Minke whale Killer Whale Harbor seal Indian Elephant White Rhinoceros Brazilian Manatee European River Otter Polar Bear Hippopotamus
Before carrying out the analysis, predict the relationships between the different organisms.
1. Are whales and seals more closely related to one another than to any of these other species?
2. To which organism is the manatee most closely related?
3. To which organism is the elephant most closely related?
4. To which organism is the otter most closely related?
After carrying out the analysis:
1. Are whales and seals more closely related to one another than to any of these other species?
2. To which organism is the manatee most closely related?
3. To which organism is the elephant most closely related?
4. To which organism is the otter most closely related?
Would you predict that you would see the same results if you used a different protein for the analysis, for example the cytochrome c protein? Why or why not?
The following review questions will help to reinforce what you’ve learned in this tutorial. Answer them for your lab manual.
Questions – Review
1. Why was it necessary to carry out an alignment of the sequences we analyzed?
2. Nucleotide substitutions might lead to changes in the sequence of amino acids in a protein, which can be seen by comparing homologous positions in a sequence alignment.

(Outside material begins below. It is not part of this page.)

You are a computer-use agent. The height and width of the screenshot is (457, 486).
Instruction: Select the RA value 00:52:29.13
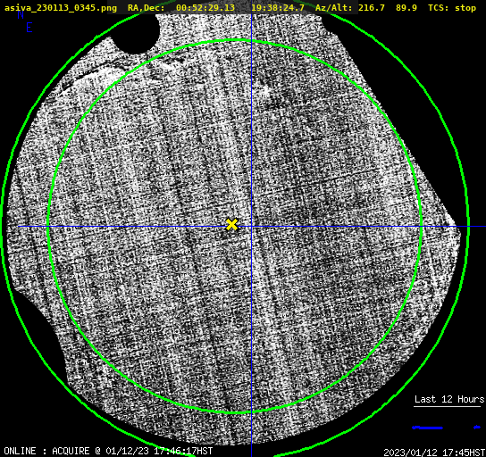205,8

How would deletions or insertions appear in a sequence alignment?
3. Sometimes gene duplications result in the formation of a pseudogene, a sequence of nucleotides that is very similar to a gene but isn’t expressed. This can occur in a variety of ways, for example if the gene is duplicated but a regulatory region or the promoter region for that gene is not duplicated. Which would evolve (accumulate nucleotide substitutions) more rapidly, a pseudogene or a duplicated gene that was expressed? Explain.